Start of AVAILABLE DATA

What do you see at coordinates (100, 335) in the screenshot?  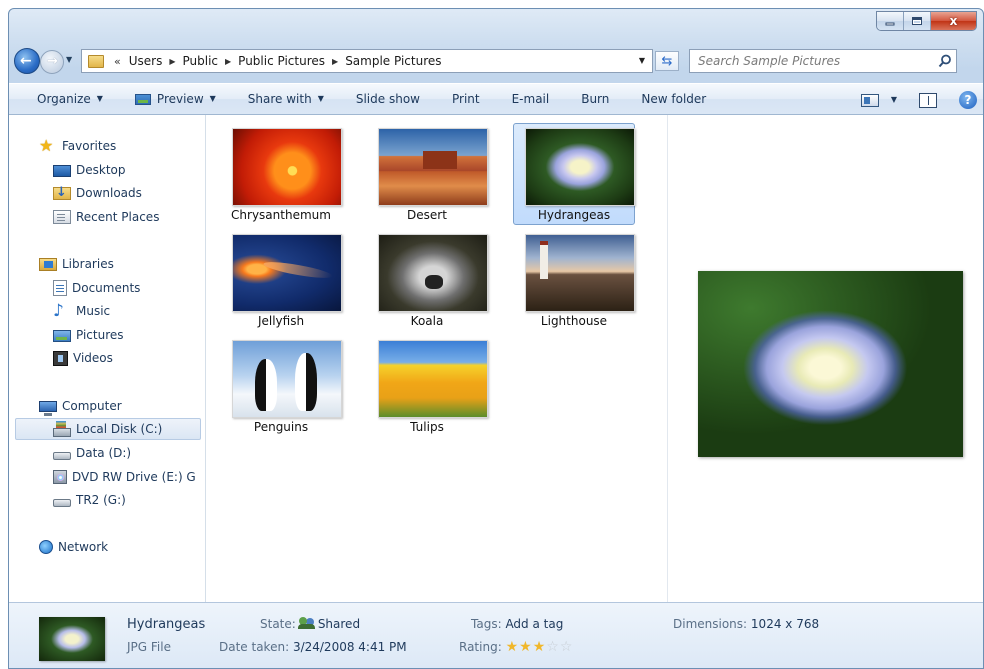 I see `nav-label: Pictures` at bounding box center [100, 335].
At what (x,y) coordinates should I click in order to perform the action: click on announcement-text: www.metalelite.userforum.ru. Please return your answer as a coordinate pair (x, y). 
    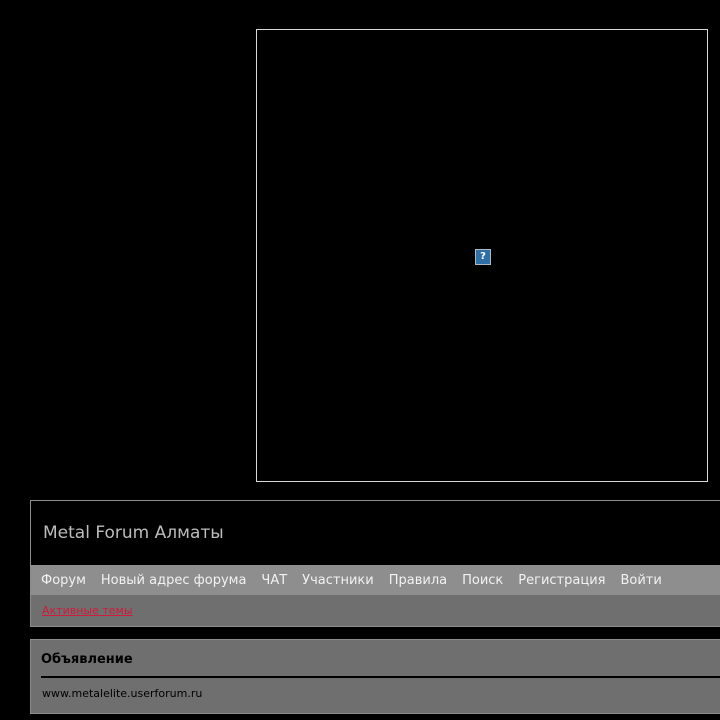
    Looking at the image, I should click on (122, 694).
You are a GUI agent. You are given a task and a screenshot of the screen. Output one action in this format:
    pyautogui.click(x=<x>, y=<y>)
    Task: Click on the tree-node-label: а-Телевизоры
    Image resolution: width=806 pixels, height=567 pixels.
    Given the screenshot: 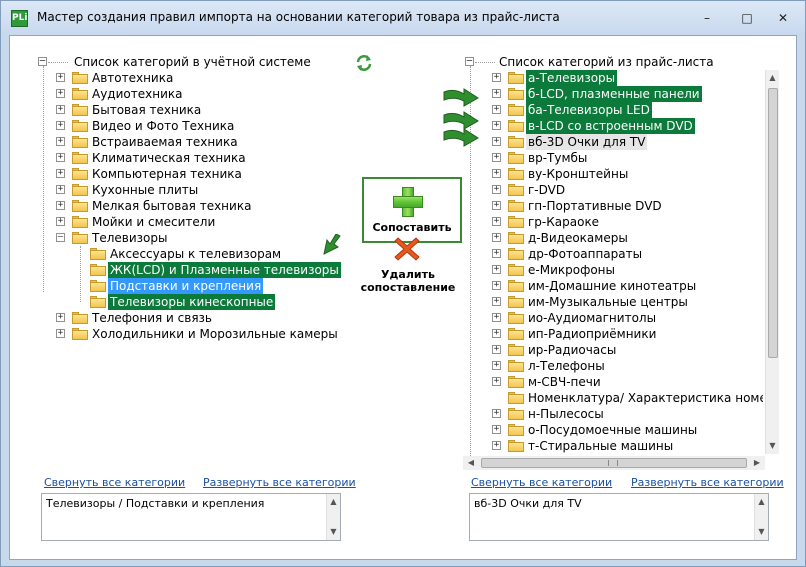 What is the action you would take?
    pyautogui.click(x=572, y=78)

End of AVAILABLE DATA

* REQUIRED ACTION
Report how many lines of the records contain the string "should", taking case into account. Give only the number.

* YOUR RESPONSE
2